Any cloud-based data storage must be properly encrypted and secured to prevent highly sensitive information from slipping into the hands of the black hats of the world. Finding and maintaining such protocols should be mandatory for a firm’s IT department as a constant influx of case files, documentation, and client communication requires a continually fluid yet perpetually secure storage solution.
Neither courts nor clients will pause if a disaster strikes a firm, so it’s important to be prepared to seamlessly hit the ground running, no matter what catastrophes might come. Remember, locally based servers providing data backup can still make a firm susceptible to disaster if a regional calamity strikes a business, the storage provider, or the surrounding area.
Have a Preparedness Plan
Of course, in the event of a disaster, the immediate priority must be to protect staff from harm. Routinely practicing evacuation procedures makes certain all team members know precisely what to do in the event of an emergency. Regarding the office itself, lawyers should formalize a disaster plan with the office manager or equivalent, creating a list of all parties a firm might need to contact.
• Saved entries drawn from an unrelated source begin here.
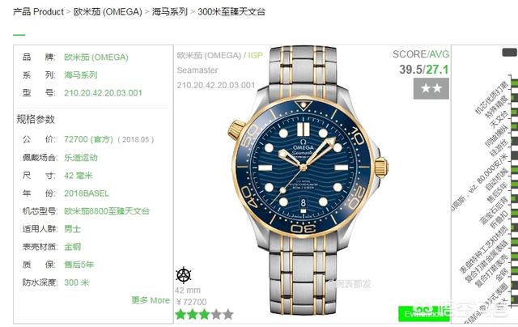Viewport: 518px width, 327px height.
Task: Click the green Evaluation button
Action: tap(423, 313)
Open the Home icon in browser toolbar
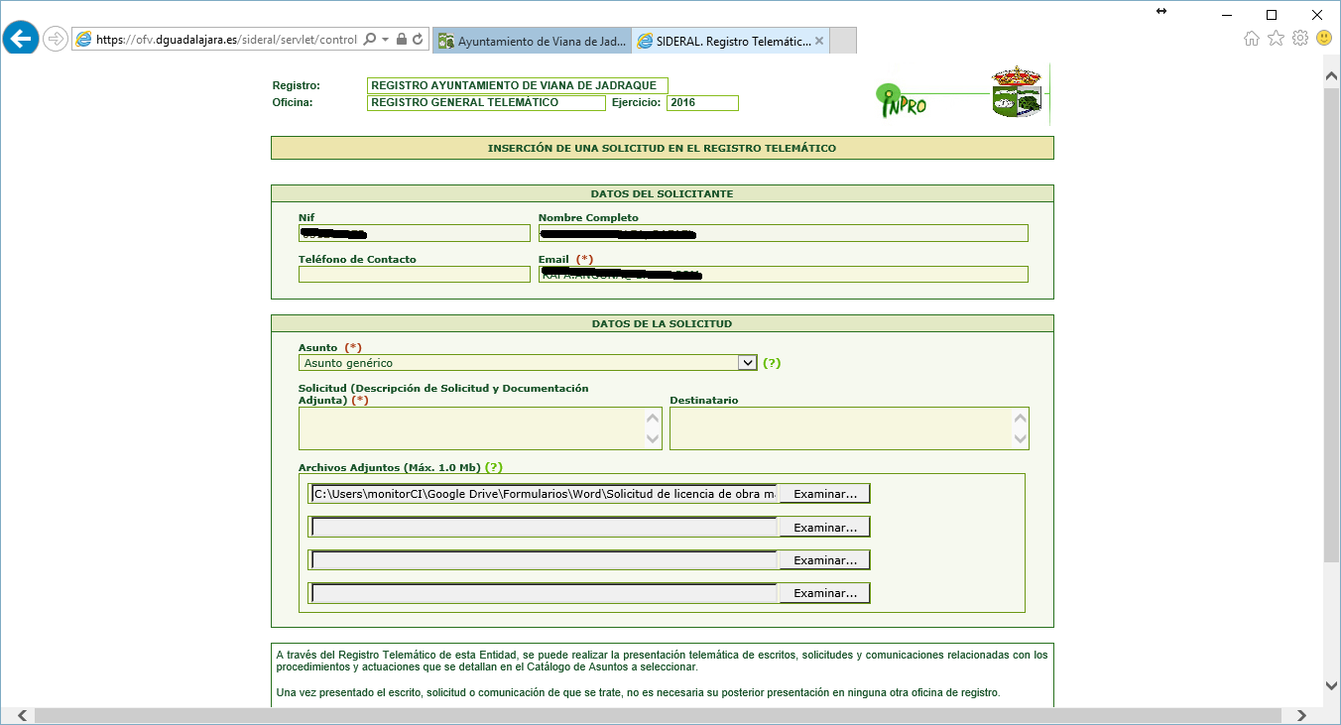The width and height of the screenshot is (1341, 725). tap(1252, 39)
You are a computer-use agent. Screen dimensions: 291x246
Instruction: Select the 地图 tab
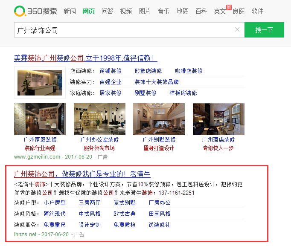182,11
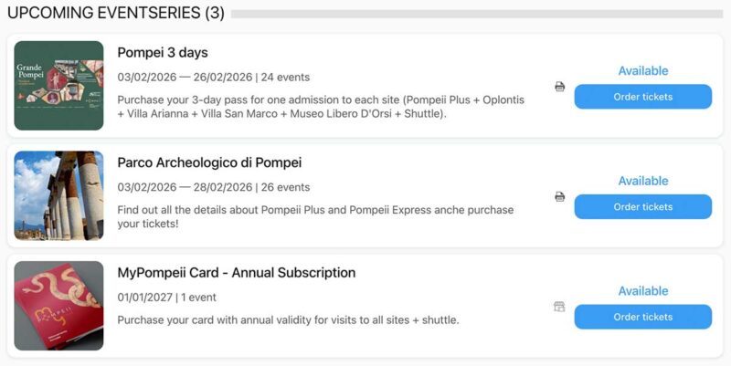Viewport: 731px width, 366px height.
Task: Click Available status for Pompei 3 days
Action: coord(642,71)
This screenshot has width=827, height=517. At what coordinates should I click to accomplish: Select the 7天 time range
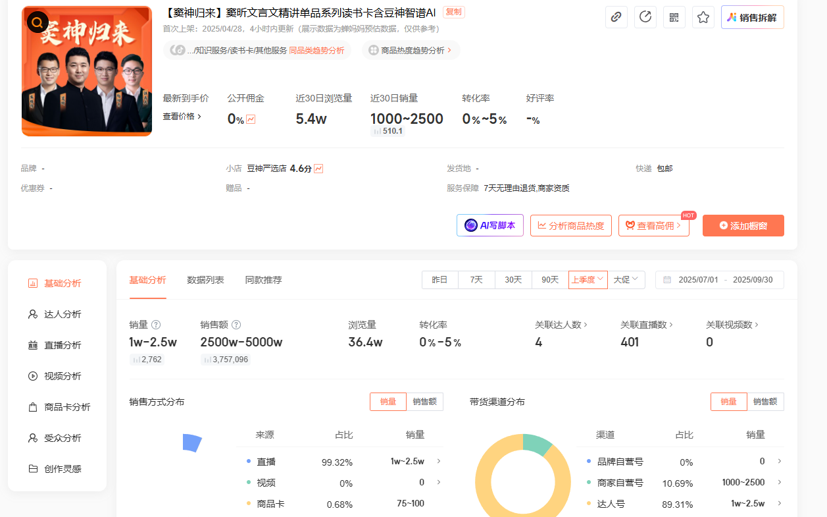476,280
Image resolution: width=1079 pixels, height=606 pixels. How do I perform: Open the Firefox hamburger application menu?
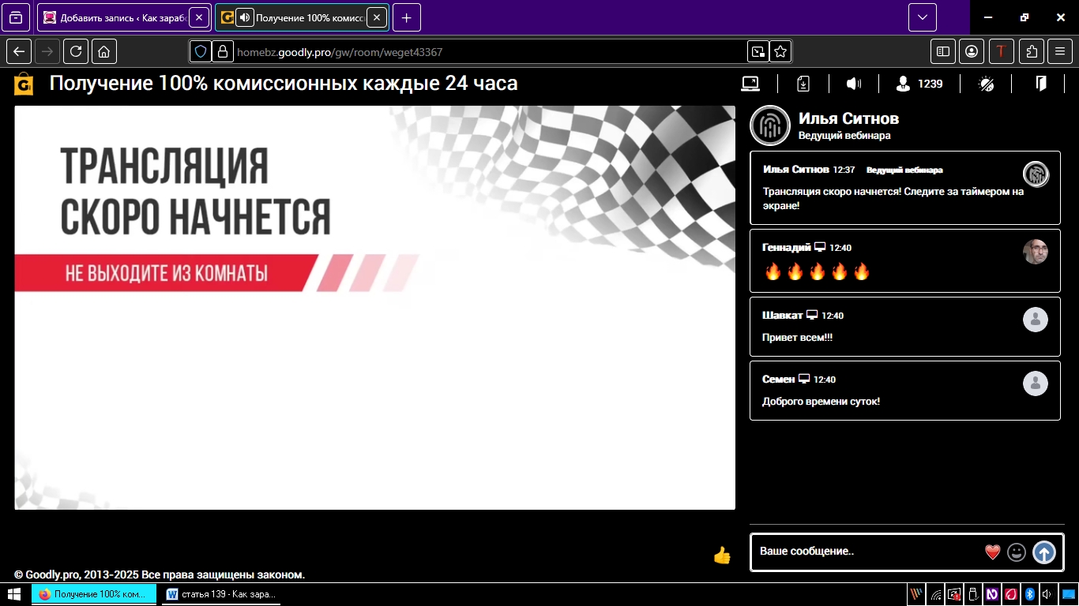(x=1059, y=51)
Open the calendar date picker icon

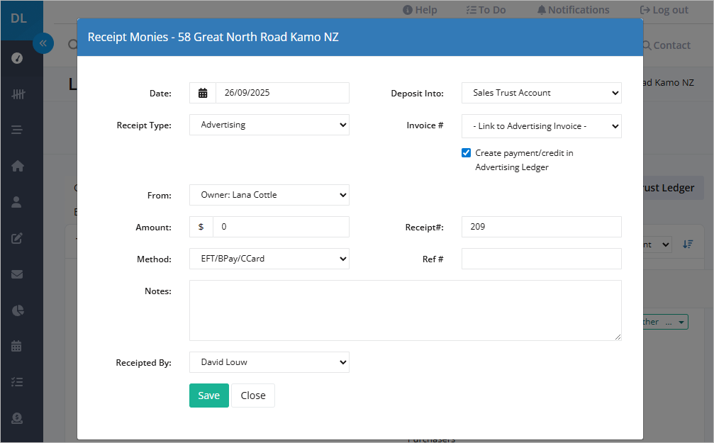[x=203, y=93]
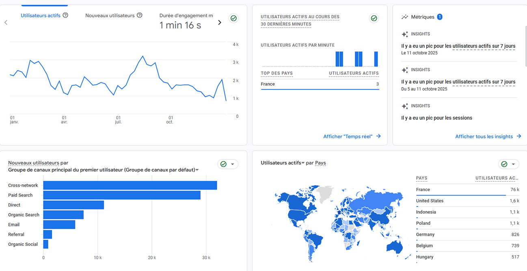Expand the Utilisateurs actifs metric dropdown
This screenshot has width=527, height=271.
tap(303, 163)
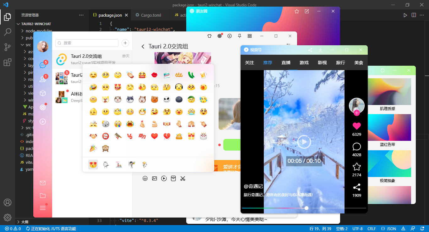Pin the chat window with the pushpin icon

pyautogui.click(x=240, y=36)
A preparedness plan should include insurance companies, vendors, property management, financial institutions, local first responders, and any contracted security providers or alarm systems. Firm leaders should also keep ongoing, detailed files of belongings – including office equipment, furniture, and anything else that would need to be replaced by an insurance carrier.
While it is impossible to completely shield a firm from the significant impact of disaster, even unforeseen and devastating events are not insurmountable with a bit of time, effort, and diligence. Most importantly, lawyers shouldn’t think disasters can’t or won’t strike their firms; staff, clients, and efforts are too important to underestimate nature’s indifference. Lawyers can check out The Missouri Bar’s Law Practice Management site at mobar.org/LPM for more resources to be prepared.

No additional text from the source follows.